[DIRECTIVES]:
- A) From the TextBlob notebook, transcribe the span between "[nltk_data] Downloading package wordnet" and "to learn technology.')", inclusive.
- B) In the TextBlob notebook, which two NLTK packages are downloaded in the first cell?
- C) Carry the TextBlob notebook forward past its final line.

In [48]:
from textblob import TextBlob
import nltk
nltk.download('averaged_perceptron_tagger')  
nltk.download('wordnet')

[nltk_data] Downloading package averaged_perceptron_tagger to
[nltk_data]     C:\Users\z023208\AppData\Roaming\nltk_data...
[nltk_data]   Package averaged_perceptron_tagger is already up-to-
[nltk_data]       date!
[nltk_data] Downloading package wordnet to
[nltk_data]     C:\Users\z023208\AppData\Roaming\nltk_data...
[nltk_data]   Unzipping corpora\wordnet.zip.


True

## Creating a textblob object

In [3]:
blob =  TextBlob('Test Leaf is a great platform to learn technology.')

## textblobs are like python strings

In [4]:
blob[1:5]

TextBlob("est ")

In [5]:
blob.upper()

TextBlob("TEST LEAF IS A GREAT PLATFORM TO LEARN TECHNOLOGY.")

In [6]:
blob.lower()

TextBlob("test leaf is a great platform to learn technology.")

In [7]:
blob.detect_language()

'en'

In [8]:
blob2 = TextBlob("It also helps community through Class, discussions,etc.")

## Concat

In [9]:
blob + " And " + blob2

TextBlob("Test Leaf is a great platform to learn technology. And It also helps community through Class, discussions,etc.")

## Tokenization

In [10]:
blob = TextBlob("Test Leaf is a great platform to learn technology.\n It helps community through through Class, discussions,etc.")

In [12]:
blob.sentences

[Sentence("Test Leaf is a great platform to learn technology."),
 Sentence("It helps community through through Class, discussions,etc.")]

In [13]:
blob.sentences[0]

Sentence("Test Leaf is a great platform to learn technology.")

In [14]:
blob.sentences[0].words

WordList(['Test', 'Leaf', 'is', 'a', 'great', 'platform', 'to', 'learn', 'technology'])

In [15]:
for word in blob.sentences[0].words:
    print(word)

Test
Leaf
is
a
great
platform
to
learn
technology


## Noun phrase extraction

In [25]:
blob = TextBlob("Analytics Vidhya is a great platform to learn data science.")

[DATA]:
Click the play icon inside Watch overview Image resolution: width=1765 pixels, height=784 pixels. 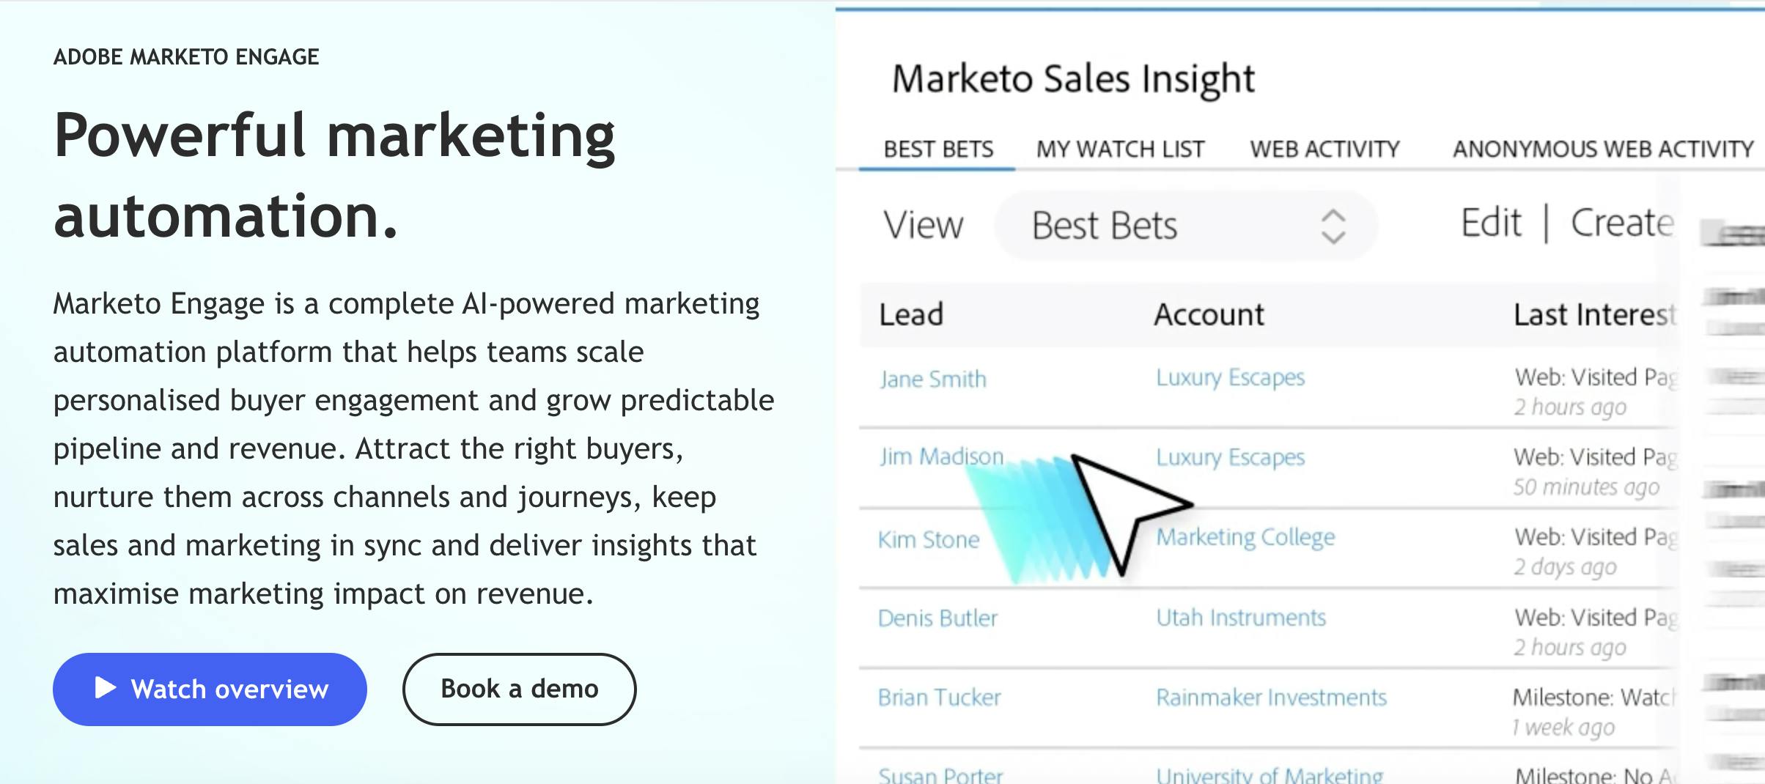tap(105, 689)
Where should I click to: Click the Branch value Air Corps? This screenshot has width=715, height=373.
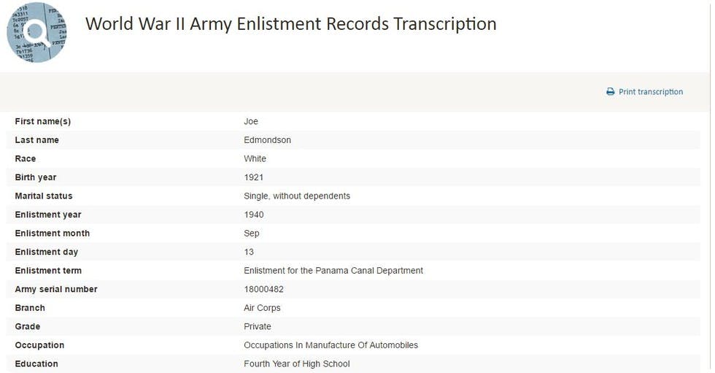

[OUTPUTS IN ORDER]:
- A)
[nltk_data] Downloading package wordnet to
[nltk_data]     C:\Users\z023208\AppData\Roaming\nltk_data...
[nltk_data]   Unzipping corpora\wordnet.zip.


True

## Creating a textblob object

In [3]:
blob =  TextBlob('Test Leaf is a great platform to learn technology.')

- B) averaged_perceptron_tagger and wordnet

- C)
In [26]:
for np in blob.tags:
    print (np)

('Analytics', 'NNS')
('Vidhya', 'NNP')
('is', 'VBZ')
('a', 'DT')
('great', 'JJ')
('platform', 'NN')
('to', 'TO')
('learn', 'VB')
('data', 'NNS')
('science', 'NN')


## POS tagging

In [27]:
for words, tag in blob.tags:
    print (words, tag)

Analytics NNS
Vidhya NNP
is VBZ
a DT
great JJ
platform NN
to TO
learn VB
data NNS
science NN


## Sentiment Analysis

In [28]:
print (blob)
blob.sentiment

Analytics Vidhya is a great platform to learn data science.


Sentiment(polarity=0.8, subjectivity=0.75)

In [36]:
def sentiment_textblob(feedback): 
    senti = TextBlob(feedback) 
    polarity = senti.sentiment.polarity 
    if -1 <= polarity < -0.5: 
        label = 'very bad' 
    elif -0.5 <= polarity < -0.1: 
        label = 'bad' 
    elif -0.1 <= polarity < 0.2: 
        label = 'ok' 
    elif 0.2 <= polarity < 0.6: 
        label = 'good' 
    elif 0.6 <= polarity <= 1: 
        label = 'positive' 
    return (polarity, label) 

In [37]:
sentiment = sentiment_textblob('Analytics Vidhya is not a great platform to learn data science.')

In [38]:
print(sentiment)

(-0.4, 'bad')


In [39]:
sentiment = sentiment_textblob('Analytics Vidhya is  a great platform to learn data science.')

In [40]:
print(sentiment)

(0.8, 'positive')


## Word Inflection and Lemmatization

In [41]:
blob = TextBlob("Test Leaf is a great platform to learn data science. \n It helps community through blogs, hackathons, discussions,etc.")
print (blob.sentences[1].words[1])
print (blob.sentences[1].words[1].singularize())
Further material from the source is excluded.